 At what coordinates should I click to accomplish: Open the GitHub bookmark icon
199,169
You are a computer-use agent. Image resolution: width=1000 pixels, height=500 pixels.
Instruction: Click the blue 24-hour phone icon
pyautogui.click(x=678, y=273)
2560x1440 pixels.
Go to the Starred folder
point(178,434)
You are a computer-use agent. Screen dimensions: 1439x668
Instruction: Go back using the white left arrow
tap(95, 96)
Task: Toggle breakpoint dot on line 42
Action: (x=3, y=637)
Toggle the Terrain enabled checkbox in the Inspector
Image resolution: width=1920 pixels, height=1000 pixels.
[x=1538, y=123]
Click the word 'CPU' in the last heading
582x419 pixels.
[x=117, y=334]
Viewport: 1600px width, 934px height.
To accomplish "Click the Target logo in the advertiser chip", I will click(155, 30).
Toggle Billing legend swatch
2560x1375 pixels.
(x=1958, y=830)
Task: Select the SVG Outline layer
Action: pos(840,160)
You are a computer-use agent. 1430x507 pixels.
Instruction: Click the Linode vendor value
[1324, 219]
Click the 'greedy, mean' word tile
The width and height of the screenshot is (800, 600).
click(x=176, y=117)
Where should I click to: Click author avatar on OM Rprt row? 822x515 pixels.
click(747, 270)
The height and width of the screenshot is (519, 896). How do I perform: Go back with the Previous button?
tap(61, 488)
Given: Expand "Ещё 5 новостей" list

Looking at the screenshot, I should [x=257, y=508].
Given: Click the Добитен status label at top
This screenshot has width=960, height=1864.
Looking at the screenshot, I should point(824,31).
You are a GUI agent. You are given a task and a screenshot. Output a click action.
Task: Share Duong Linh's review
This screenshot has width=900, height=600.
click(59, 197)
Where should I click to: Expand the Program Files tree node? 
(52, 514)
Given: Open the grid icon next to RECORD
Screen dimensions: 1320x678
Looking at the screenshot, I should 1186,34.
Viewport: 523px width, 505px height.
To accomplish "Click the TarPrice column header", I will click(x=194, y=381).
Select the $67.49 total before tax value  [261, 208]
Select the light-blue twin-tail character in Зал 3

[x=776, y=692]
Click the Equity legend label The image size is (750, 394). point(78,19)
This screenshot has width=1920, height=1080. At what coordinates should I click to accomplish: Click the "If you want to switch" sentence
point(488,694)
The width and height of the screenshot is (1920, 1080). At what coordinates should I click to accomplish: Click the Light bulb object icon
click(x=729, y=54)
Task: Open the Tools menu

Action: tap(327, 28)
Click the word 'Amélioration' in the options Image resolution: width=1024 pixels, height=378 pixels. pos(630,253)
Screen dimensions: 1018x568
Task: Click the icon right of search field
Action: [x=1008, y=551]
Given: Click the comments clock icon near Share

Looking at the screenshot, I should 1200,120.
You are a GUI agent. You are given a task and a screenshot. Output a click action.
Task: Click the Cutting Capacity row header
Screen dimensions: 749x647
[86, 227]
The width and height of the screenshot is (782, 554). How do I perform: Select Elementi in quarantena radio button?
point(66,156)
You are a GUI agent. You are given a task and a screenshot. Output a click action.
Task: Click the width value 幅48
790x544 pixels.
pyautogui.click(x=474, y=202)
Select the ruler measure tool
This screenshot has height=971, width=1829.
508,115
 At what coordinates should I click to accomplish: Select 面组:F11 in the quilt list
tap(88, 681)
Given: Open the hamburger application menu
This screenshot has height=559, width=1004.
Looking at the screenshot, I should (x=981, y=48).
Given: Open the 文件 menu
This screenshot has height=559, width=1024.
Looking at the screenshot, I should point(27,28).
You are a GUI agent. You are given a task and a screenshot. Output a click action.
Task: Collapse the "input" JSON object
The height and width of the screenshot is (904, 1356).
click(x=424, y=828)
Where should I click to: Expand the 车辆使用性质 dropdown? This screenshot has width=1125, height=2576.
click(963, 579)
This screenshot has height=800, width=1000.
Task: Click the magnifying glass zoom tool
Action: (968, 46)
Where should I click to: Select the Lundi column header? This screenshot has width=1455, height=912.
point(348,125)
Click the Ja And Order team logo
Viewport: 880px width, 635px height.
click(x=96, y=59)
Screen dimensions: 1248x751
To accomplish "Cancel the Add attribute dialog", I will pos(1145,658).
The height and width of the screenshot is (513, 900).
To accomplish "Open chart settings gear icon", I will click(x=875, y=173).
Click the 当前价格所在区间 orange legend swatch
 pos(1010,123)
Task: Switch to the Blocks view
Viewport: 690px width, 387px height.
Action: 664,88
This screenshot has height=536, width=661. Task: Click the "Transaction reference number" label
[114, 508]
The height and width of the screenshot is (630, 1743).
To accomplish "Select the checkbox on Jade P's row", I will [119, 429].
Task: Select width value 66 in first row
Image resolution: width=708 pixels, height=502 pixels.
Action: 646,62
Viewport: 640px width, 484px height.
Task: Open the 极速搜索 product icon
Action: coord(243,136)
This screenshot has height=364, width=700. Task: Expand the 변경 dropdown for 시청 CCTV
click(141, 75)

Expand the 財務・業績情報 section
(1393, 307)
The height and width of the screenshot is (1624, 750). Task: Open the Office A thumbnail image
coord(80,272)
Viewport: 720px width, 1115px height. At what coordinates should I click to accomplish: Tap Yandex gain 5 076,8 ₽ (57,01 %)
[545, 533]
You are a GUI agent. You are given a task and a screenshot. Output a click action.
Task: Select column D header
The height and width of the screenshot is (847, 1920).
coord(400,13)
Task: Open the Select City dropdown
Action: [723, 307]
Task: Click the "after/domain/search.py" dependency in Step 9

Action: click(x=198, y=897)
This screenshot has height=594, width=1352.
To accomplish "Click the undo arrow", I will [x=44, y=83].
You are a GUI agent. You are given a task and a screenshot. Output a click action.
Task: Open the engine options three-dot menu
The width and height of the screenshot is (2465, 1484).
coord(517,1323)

● ● ● ● ●

● To be done
Rewrite the rows, everything from the line containing "Screen dimensions: 1248x751" down to the line containing "will [x=44, y=83].", with "Expand" changed to "Open" and nothing else altered.

● Exercise response
Screen dimensions: 1248x751
To accomplish "Cancel the Add attribute dialog", I will pos(1145,658).
The height and width of the screenshot is (513, 900).
To accomplish "Open chart settings gear icon", I will click(x=875, y=173).
Click the 当前价格所在区间 orange legend swatch
 pos(1010,123)
Task: Switch to the Blocks view
Viewport: 690px width, 387px height.
Action: 664,88
This screenshot has height=536, width=661. Task: Click the "Transaction reference number" label
[114, 508]
The height and width of the screenshot is (630, 1743).
To accomplish "Select the checkbox on Jade P's row", I will [119, 429].
Task: Select width value 66 in first row
Image resolution: width=708 pixels, height=502 pixels.
Action: 646,62
Viewport: 640px width, 484px height.
Task: Open the 极速搜索 product icon
Action: coord(243,136)
This screenshot has height=364, width=700. Task: Open the 변경 dropdown for 시청 CCTV
click(141, 75)

Open the 財務・業績情報 section
(1393, 307)
The height and width of the screenshot is (1624, 750). Task: Open the Office A thumbnail image
coord(80,272)
Viewport: 720px width, 1115px height. At what coordinates should I click to accomplish: Tap Yandex gain 5 076,8 ₽ (57,01 %)
[545, 533]
You are a GUI agent. You are given a task and a screenshot. Output a click action.
Task: Select column D header
The height and width of the screenshot is (847, 1920).
coord(400,13)
Task: Open the Select City dropdown
Action: [723, 307]
Task: Click the "after/domain/search.py" dependency in Step 9

Action: click(x=198, y=897)
This screenshot has height=594, width=1352.
To accomplish "Click the undo arrow", I will [x=44, y=83].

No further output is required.